Token content and security properties decoded entirely in your browser.
Conceptual calculation: The analyzer first detects the token format (JWT, Base64, Hex, or raw). For JWTs, it splits the token into three segments, decodes the header and payload from Base64URL, and parses the JSON. It then evaluates timestamp claims (iat, exp, nbf) against the current time. For signed tokens with a provided secret, it recomputes the HMAC signature and compares it byte-by-byte.
Key assumptions: The input is assumed to be a valid token string. JWTs are assumed to follow the standard three-segment structure. Timestamp claims are assumed to be Unix epoch seconds.
Limitations and edge cases: The analyzer cannot decode opaque session tokens that have no structured payload. RSA/ECDSA signature verification is not supported in the browser. Cookie attribute analysis requires the raw cookie header string, not just the value. The tool cannot assess token entropy or randomness quality.
Paste a session token or JWT into the input field, select the encoding type if known, and click "Analyze Token" to begin. The tool will attempt to decode the token and present its security properties.
For JWT signature verification, select the expected algorithm and enter the secret key. For cookie header analysis, paste the full Set-Cookie header string.

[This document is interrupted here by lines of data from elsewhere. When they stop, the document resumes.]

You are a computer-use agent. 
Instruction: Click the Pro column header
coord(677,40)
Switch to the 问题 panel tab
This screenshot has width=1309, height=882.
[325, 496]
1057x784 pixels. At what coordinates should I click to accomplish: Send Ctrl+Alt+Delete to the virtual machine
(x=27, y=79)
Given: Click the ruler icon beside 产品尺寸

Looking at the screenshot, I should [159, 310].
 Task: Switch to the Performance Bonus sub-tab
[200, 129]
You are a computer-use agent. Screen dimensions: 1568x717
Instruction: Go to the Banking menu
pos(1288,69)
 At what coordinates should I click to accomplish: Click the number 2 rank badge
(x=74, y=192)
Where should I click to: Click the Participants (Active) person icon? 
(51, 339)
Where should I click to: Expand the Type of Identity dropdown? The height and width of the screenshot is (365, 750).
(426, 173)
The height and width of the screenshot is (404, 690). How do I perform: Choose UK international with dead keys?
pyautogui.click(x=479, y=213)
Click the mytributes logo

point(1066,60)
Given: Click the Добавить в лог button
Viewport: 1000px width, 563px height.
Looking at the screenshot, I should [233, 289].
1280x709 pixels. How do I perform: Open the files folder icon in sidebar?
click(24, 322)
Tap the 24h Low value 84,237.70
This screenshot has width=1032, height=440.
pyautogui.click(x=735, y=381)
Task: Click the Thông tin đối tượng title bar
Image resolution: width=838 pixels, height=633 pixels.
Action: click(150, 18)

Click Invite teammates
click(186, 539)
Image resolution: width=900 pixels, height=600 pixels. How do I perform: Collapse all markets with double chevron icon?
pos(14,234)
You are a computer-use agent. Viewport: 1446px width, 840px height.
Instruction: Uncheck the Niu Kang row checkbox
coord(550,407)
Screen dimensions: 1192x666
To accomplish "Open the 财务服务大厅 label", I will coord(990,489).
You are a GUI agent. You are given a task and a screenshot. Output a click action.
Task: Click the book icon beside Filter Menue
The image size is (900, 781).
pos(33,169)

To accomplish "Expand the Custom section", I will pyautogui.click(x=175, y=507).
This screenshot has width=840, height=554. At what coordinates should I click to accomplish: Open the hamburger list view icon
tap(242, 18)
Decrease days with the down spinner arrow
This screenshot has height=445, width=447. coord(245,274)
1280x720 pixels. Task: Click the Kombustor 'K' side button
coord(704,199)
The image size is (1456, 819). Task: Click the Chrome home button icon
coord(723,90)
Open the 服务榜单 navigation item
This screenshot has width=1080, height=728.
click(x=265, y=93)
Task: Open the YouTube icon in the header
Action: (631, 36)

The analyzer uses pattern recognition to identify the token format. JWTs are split into their three segments and Base64URL-decoded. The header and payload are parsed as JSON. Timestamp claims are compared against the current time to determine expiration status. If a secret is provided, the HMAC signature is recomputed and compared.
Token type detection identifies whether the input is a JWT or an opaque session token. Timestamp analysis shows whether the token is expired, valid, or not-yet-active. Signature verification confirms the token was signed with the provided key. Cookie attributes are assessed against security best practices.
This tool provides debugging information for session tokens and JWTs. It cannot guarantee the security of your authentication system. The presence of a valid signature only confirms the token was signed with the provided key; it does not validate the token's fitness for a particular purpose.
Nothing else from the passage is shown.